Shares of Caterpillar fell over 8 percent as earnings of $2.55 per share were less than the $2.99 per share expected by analysts surveyed by Refinitiv. Caterpillar said sales in its Asia/Pacific region were weaker due to lesser demand in China.
Nvidia fell over 13 percent after it cut its fourth quarter revenue guidance to $2.2 billion from $2.7 billion. Nvidia cited “deteriorating macroeconomic conditions, particularly in China,” as a major factor in its weaker guidance..
It was reported last week that China’s economy grew at a rate of 6.6 percent last year based on numbers coming out of China’s government. The figure was in line with analyst expectations, but represented its slowest pace of growth in almost 30 years.
“The one thing with China is it’s not a made-up story. It’s not like companies are blaming just the Fed or the weather,” said Quincy Krosby, chief market strategist at Prudential Financial. “As we go through the week, if this becomes a theme in many different sectors, it’s going to lend urgency to the idea that the global economy is slowing and the need for more stimulus.”

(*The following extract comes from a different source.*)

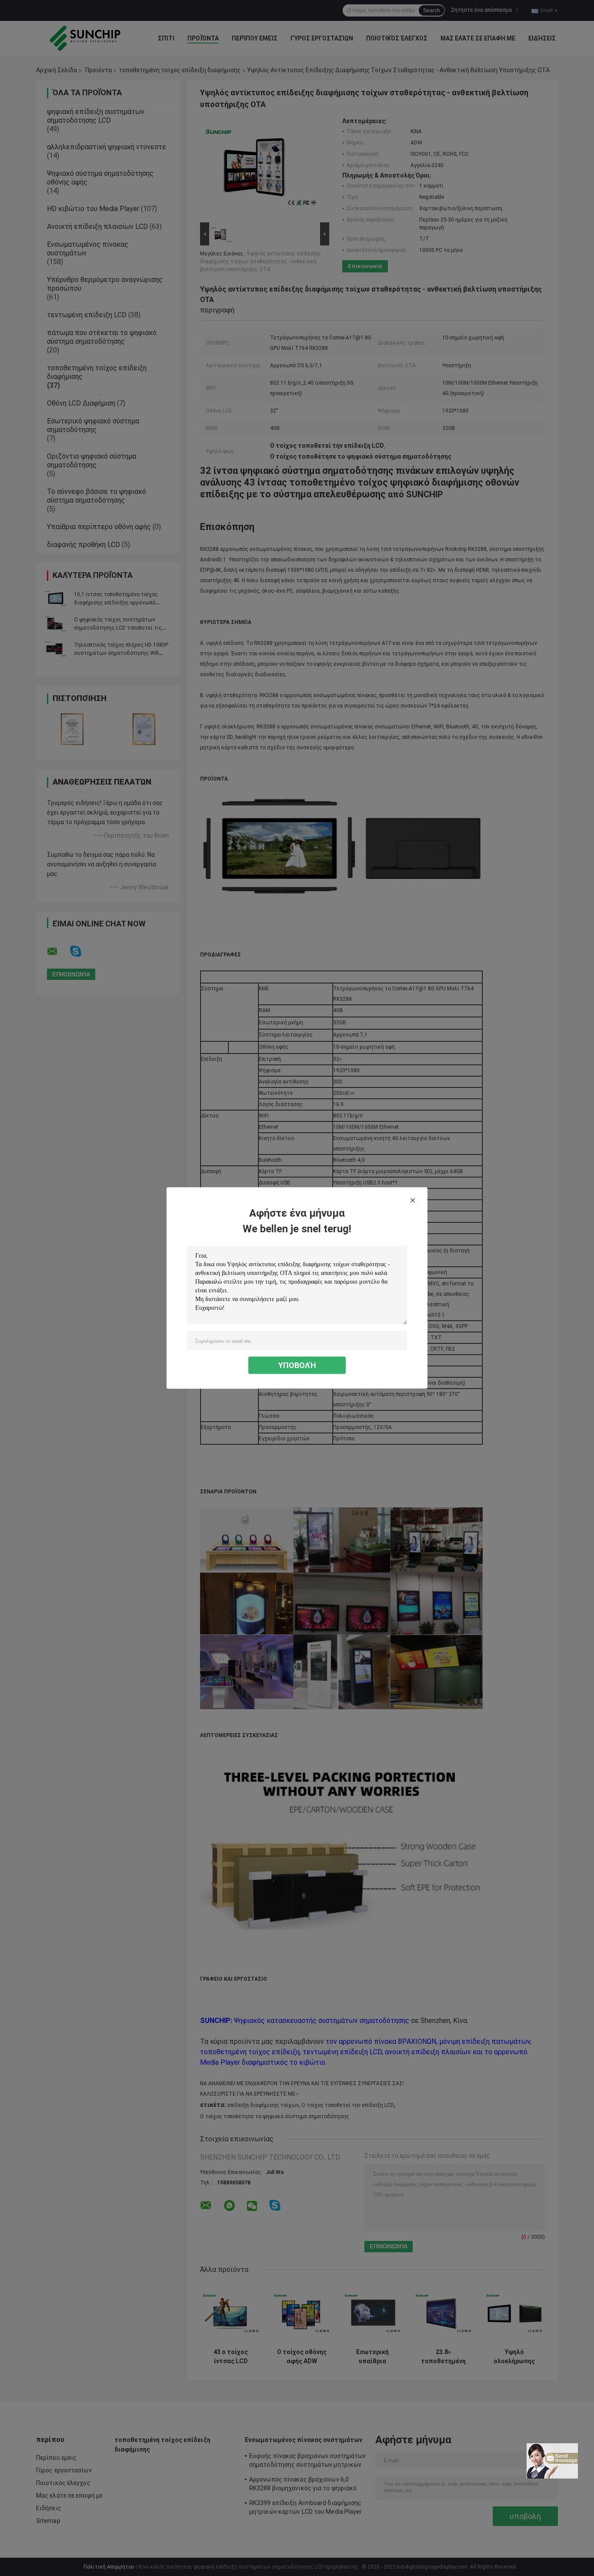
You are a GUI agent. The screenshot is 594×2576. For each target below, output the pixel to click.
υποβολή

Global Growth Forecast Cut by IMF
Last week, fears of a global economic slowdown were stoked on Monday when the International Monetary Fund trimmed its growth expectations to 3.5 percent from 3.7 percent. Global growth outlook for 2020 was also cut to 3.6 percent from 3.7 percent.
The slower growth expectations in China once again came to the forefront.
“Reports last week showed that China’s economy grew at the slowest pace in nearly three decades in 2018,” said Bruce Bittles, chief investment strategist at Baird. “In order for the market to continue on an upward path, investors will need to feel more positive that trade worries are on the decline and global growth concerns are abating.”